Theo Hernández, który obecnie przebywa na wypożyczeniu w Alavés, udzielił wywiadu dziennikowi „AS” w przeddzień meczu przeciwko Atlético. Francuski defensor mówił o rywalizacji z macierzystym klubem, relacjach z bratem czy fantastycznym debiutanckim sezonie oraz o łączeniu przyszłości z Rojiblancos. Gracz zapewnił także, że na pewno nie będzie świętował ewentualnej bramki przeciwko ekipie Diego Simeone
Alavés, które jest beniaminkiem Primera División, ma obecnie 23 punkty na koncie, co w projekcji da 46 oczek na koniec sezonu. Tym samym zespół zapewni sobie utrzymanie, które jest prawdziwym celem. Prawda?
– Tak, tak. Zagraliśmy spektakularną pierwszą rundę i nadal musimy pracować oraz nie poddawać się. W przeciwnym razie możemy stracić komfort i spaść w tabeli. Nasze pragnienie jest jednak przeciwnie, chcemy się piąć.
Latem wyruszyłeś na wypożyczenie do Vitorii. Podoba Ci się klub, miasto, środowisko?
– Oczywiście jestem szczęśliwy w Deportivo Alavés, bardzo szczęśliwy. Teraz muszę pracować ciężej niż kiedykolwiek. Codziennie trzeba dawać z siebie wszystko, aby nie przestawać się rozwijać.
Czy śledzisz na bieżąco Atlético i czy często oglądasz mecze w telewizji, kiedy to możliwe?
– Tak, oglądam wszystkie mecze. W czerwcu z powrotem będę w Atleti, co mnie cieszy i motywuje.
Zwracasz uwagę wielu klubów. Co możesz powiedzieć o zainteresowaniu Olympique Marsylia?
– Nie interesuję się tym. To kwestie mojego agenta. Jedyne co muszę robić to grać jak najlepiej, aby się rozwijać. Zachowuję spokój i obecnie myślę o Deportivo Alavés. Patrzę również w przyszły sezon z myślą o powrocie do Madrytu.

=== WYODRĘBNIONE WIERSZE ===
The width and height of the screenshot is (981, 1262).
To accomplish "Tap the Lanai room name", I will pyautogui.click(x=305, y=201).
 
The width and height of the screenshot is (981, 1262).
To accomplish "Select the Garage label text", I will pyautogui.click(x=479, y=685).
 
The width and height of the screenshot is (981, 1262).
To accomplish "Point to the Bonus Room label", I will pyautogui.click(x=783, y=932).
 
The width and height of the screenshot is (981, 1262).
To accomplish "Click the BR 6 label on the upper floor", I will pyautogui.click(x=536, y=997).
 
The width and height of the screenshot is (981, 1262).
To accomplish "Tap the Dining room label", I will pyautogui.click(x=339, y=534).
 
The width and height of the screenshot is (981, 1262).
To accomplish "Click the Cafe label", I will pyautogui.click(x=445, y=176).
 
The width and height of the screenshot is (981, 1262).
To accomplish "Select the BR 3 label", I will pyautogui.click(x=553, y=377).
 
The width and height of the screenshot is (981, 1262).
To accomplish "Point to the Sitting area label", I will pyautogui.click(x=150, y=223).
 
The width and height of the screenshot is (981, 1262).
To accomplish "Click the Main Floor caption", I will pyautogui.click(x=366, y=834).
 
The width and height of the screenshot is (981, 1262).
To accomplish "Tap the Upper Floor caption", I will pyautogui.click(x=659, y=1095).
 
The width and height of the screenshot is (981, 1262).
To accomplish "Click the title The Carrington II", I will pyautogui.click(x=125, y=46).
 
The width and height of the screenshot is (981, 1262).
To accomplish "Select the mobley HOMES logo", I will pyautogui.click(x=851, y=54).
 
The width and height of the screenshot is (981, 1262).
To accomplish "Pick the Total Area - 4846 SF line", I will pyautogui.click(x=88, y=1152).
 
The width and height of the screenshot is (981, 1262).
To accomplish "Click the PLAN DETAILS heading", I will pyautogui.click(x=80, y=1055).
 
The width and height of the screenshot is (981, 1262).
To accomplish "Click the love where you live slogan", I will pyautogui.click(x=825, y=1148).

=== ZADANIA DO WYKONANIA ===
1. Odpowiedz na podstawie tekstu:
(a) W którym klubie Theo Hernández przebywa na wypożyczeniu?
(b) Ile punktów ma obecnie Alavés?
(c) W którym miesiącu Theo Hernández wróci do Atleti?
2. Zamień „label” na „tag” w wierszach z danymi, zaczynając od pierwszego z nich i kończąc na tym, który zawiera „will pyautogui.click(x=150, y=223).”. Resztę pozostaw bez zmian i podaj tylko te wiersze.

=== WYNIKI ĆWICZEŃ ===
1.
(a) W Alavés.
(b) 23 punkty.
(c) W czerwcu.

2.
The width and height of the screenshot is (981, 1262).
To accomplish "Tap the Lanai room name", I will pyautogui.click(x=305, y=201).
 
The width and height of the screenshot is (981, 1262).
To accomplish "Select the Garage tag text", I will pyautogui.click(x=479, y=685).
 
The width and height of the screenshot is (981, 1262).
To accomplish "Point to the Bonus Room tag", I will pyautogui.click(x=783, y=932).
 
The width and height of the screenshot is (981, 1262).
To accomplish "Click the BR 6 tag on the upper floor", I will pyautogui.click(x=536, y=997).
 
The width and height of the screenshot is (981, 1262).
To accomplish "Tap the Dining room tag", I will pyautogui.click(x=339, y=534).
 
The width and height of the screenshot is (981, 1262).
To accomplish "Click the Cafe tag", I will pyautogui.click(x=445, y=176).
 
The width and height of the screenshot is (981, 1262).
To accomplish "Select the BR 3 tag", I will pyautogui.click(x=553, y=377).
 
The width and height of the screenshot is (981, 1262).
To accomplish "Point to the Sitting area tag", I will pyautogui.click(x=150, y=223).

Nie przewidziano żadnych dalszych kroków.